Coronavirus: The vaccine that protects against a serious infection – Not what you imagine!

Coronavirus: The vaccine that protects against a serious infection - Not what you imagine!

People who were vaccinated with the flu during the previous season of the flu are significantly less likely to get the serious illness from COVID-19 and be admitted for treatment, according to new findings.

People who got the flu vaccine last winter were significantly less likely to be diagnosed with COVID-19 during a pandemic, according to a new study by researchers at the University of Michigan.
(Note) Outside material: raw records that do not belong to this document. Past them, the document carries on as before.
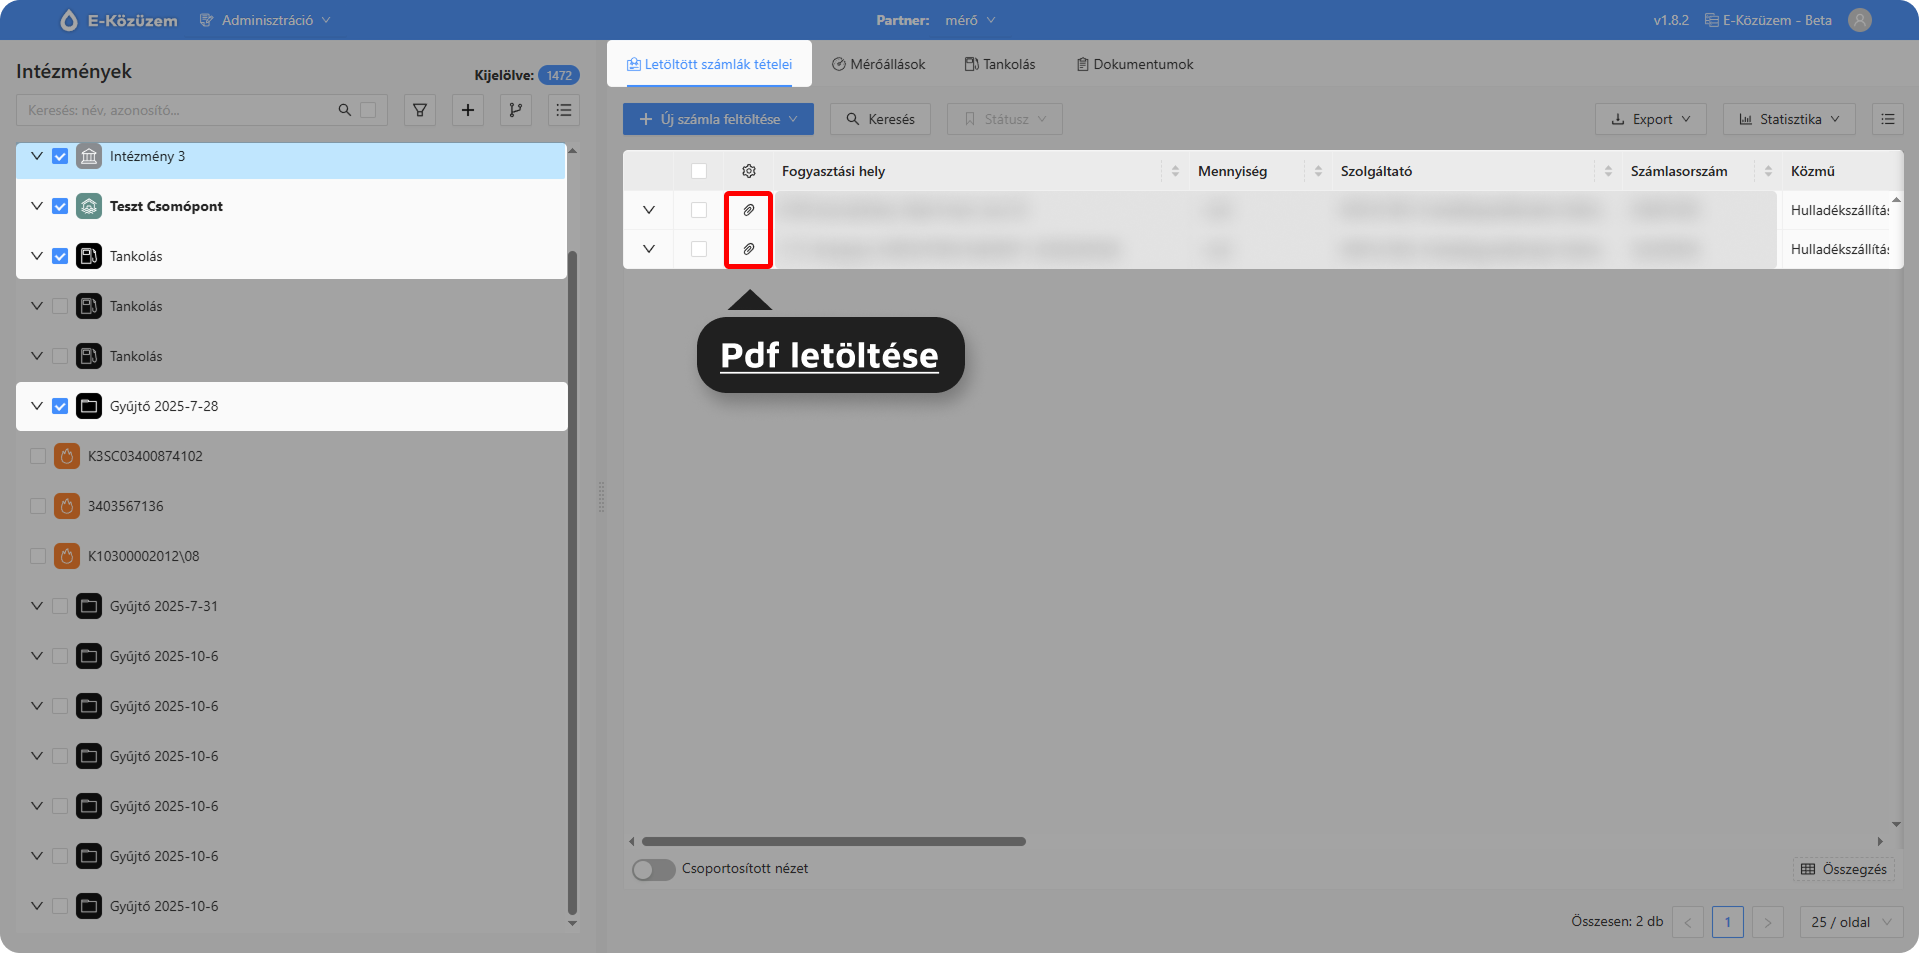1919x953 pixels.
Task: Switch to the Mérőállások tab
Action: tap(878, 64)
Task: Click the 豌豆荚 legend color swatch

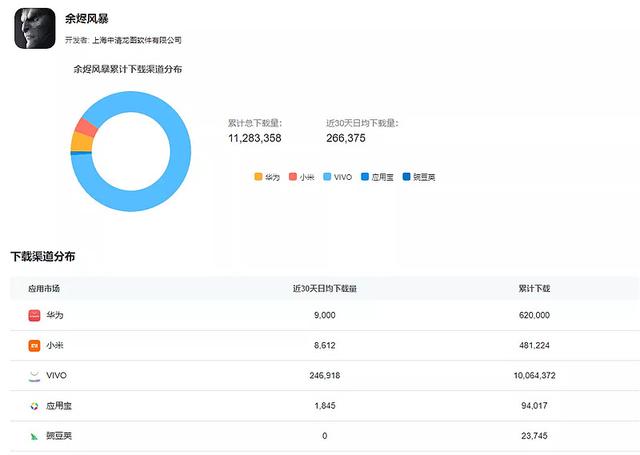Action: [405, 177]
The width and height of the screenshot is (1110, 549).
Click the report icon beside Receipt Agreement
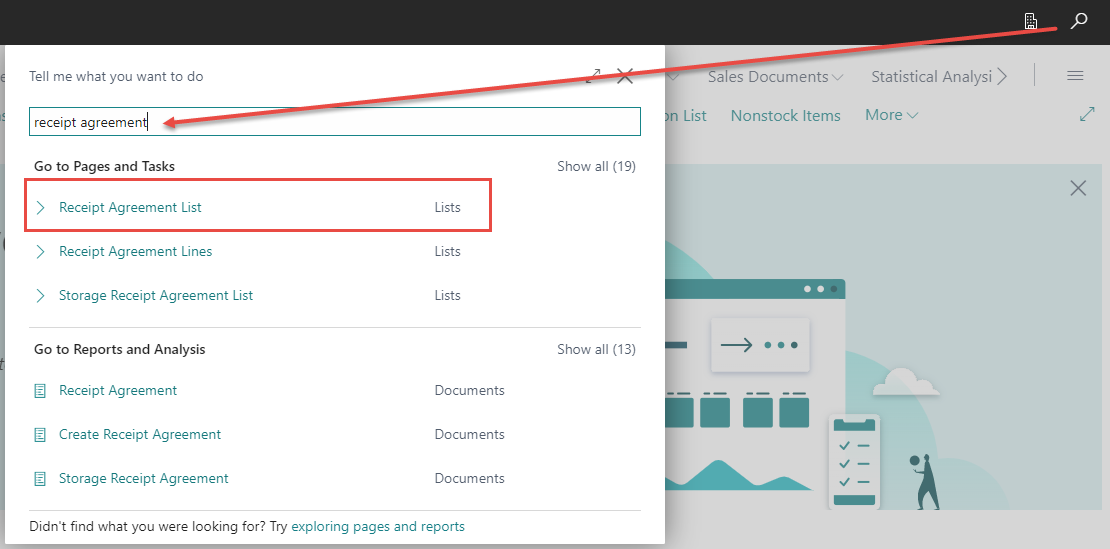click(x=41, y=391)
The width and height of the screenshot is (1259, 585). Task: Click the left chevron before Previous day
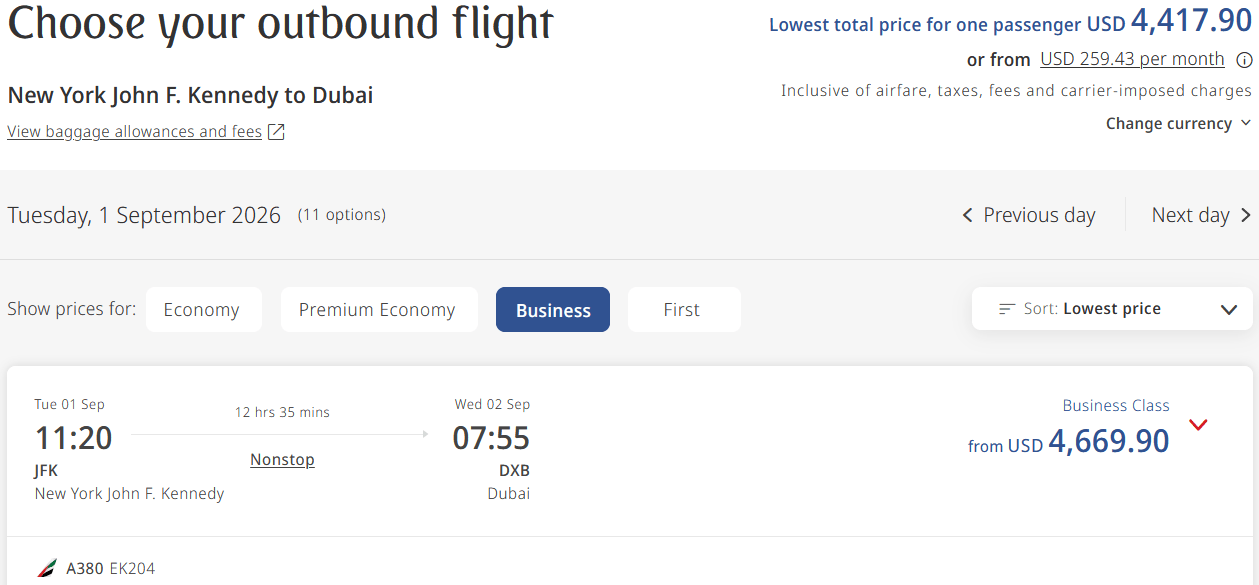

These new findings, published in the American Journal of Infection Control, show that doctors should continue to recommend flu vaccination to their patients, despite the fact that we are gradually emerging from the traditionally dangerous period of an influenza outbreak.

The researchers reviewed the medical records of more than 27,000 patients who were positive for coronavirus between March and July 2020. As it turned out, of the nearly 13,000 who received the flu vaccine last year, 4% were positive for COVID-19, while of the 14,000 who had not been vaccinated, about 5% were diagnosed positive. The correlation remained significant after testing for other variables such as ethnicity, gender, age, Body Mass Index, smoking, and comorbidities.
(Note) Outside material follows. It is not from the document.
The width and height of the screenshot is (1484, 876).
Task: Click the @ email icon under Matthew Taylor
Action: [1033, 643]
In addition, people who had the flu vaccine were significantly less likely to need hospitalization, although the researchers found no significant difference in mortality between the two groups. It is noted that none of the participants were diagnosed positive for both infections at the same time, with lead author Marion Hofmann Bowman stressing that the underlying mechanism behind this correlation is not yet clear.
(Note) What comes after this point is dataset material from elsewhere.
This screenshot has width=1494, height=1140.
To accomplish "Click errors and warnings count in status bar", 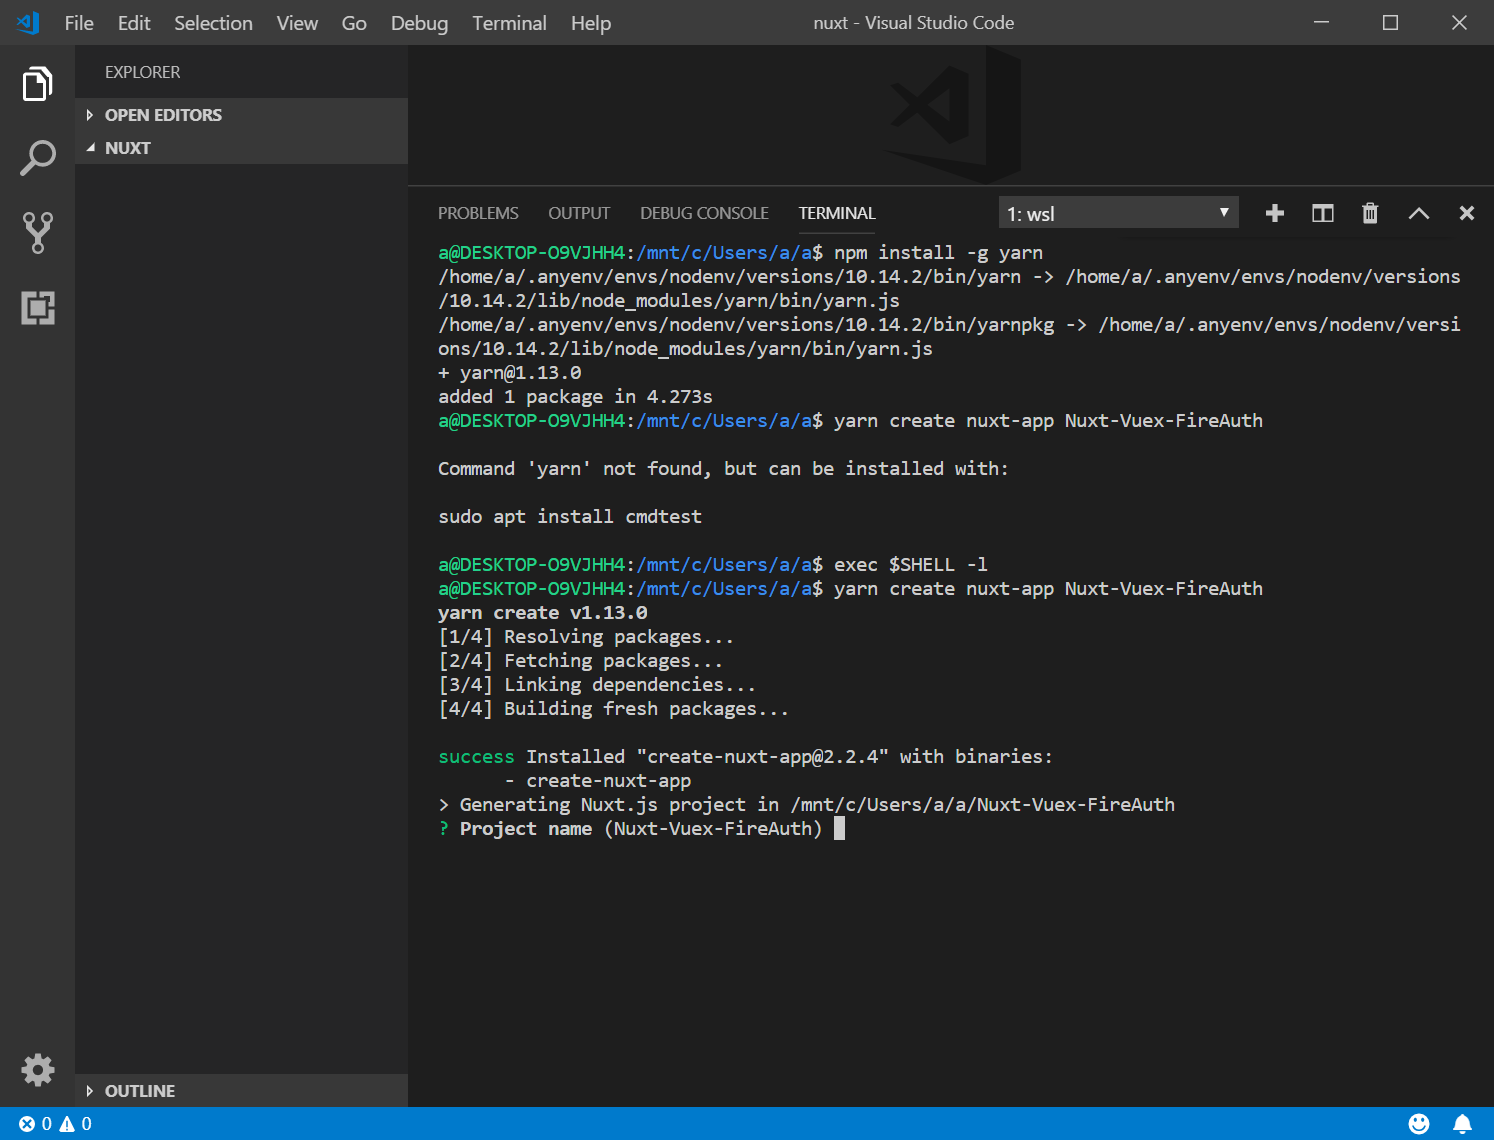I will tap(55, 1124).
“It is possible that the patients who get the flu vaccine are also people who follow the instructions for social distance and mask use. However, it also makes sense that there should be a direct biological effect of the flu vaccine on the immune system in the fight against SARS-CoV-2,” explains the associate professor of medicine at the Frankel Cardiovascular Center at the University of Michigan.

“It is important to offer healthcare providers another tool to encourage their patients to take advantage of available, effective, and safe immunization options. Instead of an alarming link between COVID-19 and the flu vaccine that emerged in the early days of the pandemic, our study provides confidence that the flu vaccine is associated with eliminating the need for COVID-19 hospitalization,” adds Dr. Carmel Ashur.

Finally, researchers have found another encouraging link between the flu vaccine and its protective effects on cardiovascular health. 

“There is strong evidence that the flu vaccine prevents heart attacks and hospitalization for heart failure, adding another reason to take it every winter,” the researchers concluded.